### [Exercise requirements]
Only one stretch of the data below is wanted: the lines from the one with "You are a computer-use agent. The" through the one with "Image resolution: width=1212", repeated exactly.

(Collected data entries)
• • • •

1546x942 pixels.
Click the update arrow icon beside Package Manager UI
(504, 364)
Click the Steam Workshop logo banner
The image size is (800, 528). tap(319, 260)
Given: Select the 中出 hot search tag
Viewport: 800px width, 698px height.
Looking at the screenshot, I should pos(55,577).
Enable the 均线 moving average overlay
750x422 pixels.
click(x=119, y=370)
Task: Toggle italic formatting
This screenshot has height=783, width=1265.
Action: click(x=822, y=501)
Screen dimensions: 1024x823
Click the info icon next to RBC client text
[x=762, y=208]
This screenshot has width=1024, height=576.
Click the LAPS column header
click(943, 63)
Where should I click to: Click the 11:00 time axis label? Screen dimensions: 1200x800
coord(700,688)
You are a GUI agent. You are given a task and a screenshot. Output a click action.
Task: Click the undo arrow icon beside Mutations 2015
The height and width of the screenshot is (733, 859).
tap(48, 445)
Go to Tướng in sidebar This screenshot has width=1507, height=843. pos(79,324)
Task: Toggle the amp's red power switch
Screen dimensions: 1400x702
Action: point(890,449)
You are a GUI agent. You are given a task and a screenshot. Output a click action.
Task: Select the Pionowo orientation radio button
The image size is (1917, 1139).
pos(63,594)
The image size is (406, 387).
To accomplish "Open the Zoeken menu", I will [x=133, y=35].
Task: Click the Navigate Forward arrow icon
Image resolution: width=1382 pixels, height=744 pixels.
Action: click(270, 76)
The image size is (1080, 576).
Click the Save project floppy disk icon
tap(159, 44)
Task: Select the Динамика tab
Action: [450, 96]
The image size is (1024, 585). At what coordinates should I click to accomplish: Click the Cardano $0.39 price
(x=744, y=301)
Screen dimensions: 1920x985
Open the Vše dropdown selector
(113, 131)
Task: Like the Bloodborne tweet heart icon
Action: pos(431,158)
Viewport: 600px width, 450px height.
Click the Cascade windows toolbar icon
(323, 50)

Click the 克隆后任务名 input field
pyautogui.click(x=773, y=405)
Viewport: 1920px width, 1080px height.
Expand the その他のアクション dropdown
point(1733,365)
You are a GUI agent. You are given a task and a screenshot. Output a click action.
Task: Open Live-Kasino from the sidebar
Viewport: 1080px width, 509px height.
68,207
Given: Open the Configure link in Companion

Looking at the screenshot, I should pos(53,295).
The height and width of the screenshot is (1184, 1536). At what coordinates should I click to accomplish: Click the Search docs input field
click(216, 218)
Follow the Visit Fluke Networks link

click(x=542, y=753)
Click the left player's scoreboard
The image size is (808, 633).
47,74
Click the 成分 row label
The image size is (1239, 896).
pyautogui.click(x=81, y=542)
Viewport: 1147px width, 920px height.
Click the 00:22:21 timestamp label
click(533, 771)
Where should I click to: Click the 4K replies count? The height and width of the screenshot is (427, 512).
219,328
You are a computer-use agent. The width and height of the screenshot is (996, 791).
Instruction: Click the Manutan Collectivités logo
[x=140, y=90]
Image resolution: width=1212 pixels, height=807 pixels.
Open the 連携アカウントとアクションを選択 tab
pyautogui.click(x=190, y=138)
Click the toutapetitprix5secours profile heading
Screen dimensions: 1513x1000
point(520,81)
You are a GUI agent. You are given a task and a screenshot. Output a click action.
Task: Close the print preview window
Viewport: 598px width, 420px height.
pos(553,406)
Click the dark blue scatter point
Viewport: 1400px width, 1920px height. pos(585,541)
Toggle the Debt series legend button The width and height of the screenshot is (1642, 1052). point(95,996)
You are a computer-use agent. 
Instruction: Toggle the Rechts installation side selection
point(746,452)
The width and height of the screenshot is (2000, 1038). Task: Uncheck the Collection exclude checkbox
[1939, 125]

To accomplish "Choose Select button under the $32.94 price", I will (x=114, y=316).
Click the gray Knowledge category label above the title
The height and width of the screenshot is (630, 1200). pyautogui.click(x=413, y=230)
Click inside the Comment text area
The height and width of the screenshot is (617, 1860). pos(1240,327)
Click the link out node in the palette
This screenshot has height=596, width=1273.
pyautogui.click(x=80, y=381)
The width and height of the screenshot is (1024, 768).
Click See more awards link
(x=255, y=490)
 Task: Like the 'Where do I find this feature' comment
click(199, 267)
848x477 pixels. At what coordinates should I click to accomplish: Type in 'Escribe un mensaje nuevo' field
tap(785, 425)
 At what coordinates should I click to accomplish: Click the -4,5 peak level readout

• • • •

### [Task result]
You are a computer-use agent. The width and height of the screenshot is (996, 791).
Instruction: Click the Manutan Collectivités logo
[x=140, y=90]
Image resolution: width=1212 pixels, height=807 pixels.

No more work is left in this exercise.